What are the Countywide Planning Policies (CPPs)?

The Countywide Planning Policies (CPPs) apply to all cities and towns within Snohomish County, as well as the county itself. The CPPs provide the framework for each jurisdiction’s comprehensive plans and associated policies intended to comply with the Multicounty Planning Policies (MPPs) in VISION 2050 developed by the Puget Sound Regional Council (PSRC). The Growth Management Act (GMA) requires coordination and consistency between comprehensive plans for all jurisdictions in the same county. 

There is a broad range of categories within the CPPs, including chapters on Housing, Economic Development and Employment, Transportation, Natural Environment, and Public Services and Facilities.

A graphical representation of the planning framework in Washington State. Image courtesy of PSRC

Planning for the Future: Regional and Local Plans

The Puget Sound Regional Council (PSRC) is a regional planning agency with four membership counties which include: Snohomish, King, Kitsap, and Pierce Counties.
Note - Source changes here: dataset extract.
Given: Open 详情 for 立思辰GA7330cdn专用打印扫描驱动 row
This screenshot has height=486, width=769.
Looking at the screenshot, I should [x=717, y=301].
PSRC is responsible for developing and approving a regional plan every ten years. In October 2020, the PSRC General Assembly approved VISION 2050, the updated regional plan. Some highlights of VISION 2050 include updated policies with more focus on Climate Change, environmental justice, and social justice.   

VISION 2050 has multicounty planning policies (MPPs), which address a variety of topics, including the Regional Growth Strategy (RGS) that outlines a preferred pattern of urban growth across the region. The 2021 update of the Countywide Planning Policies for Snohomish County is consistent with and reflects the changes to the MPPs.   

PSRC also develops and adopts other regional plans that have an impact on countywide and local planning in Snohomish County. The Regional Centers Framework, which outlines standards for the identification of regional, countywide, and local centers, was updated in 2018. Centers are locations where future population and employment growth will be concentrated. Other documents include the regional economic strategy and the Regional Open Space Conservation Plan.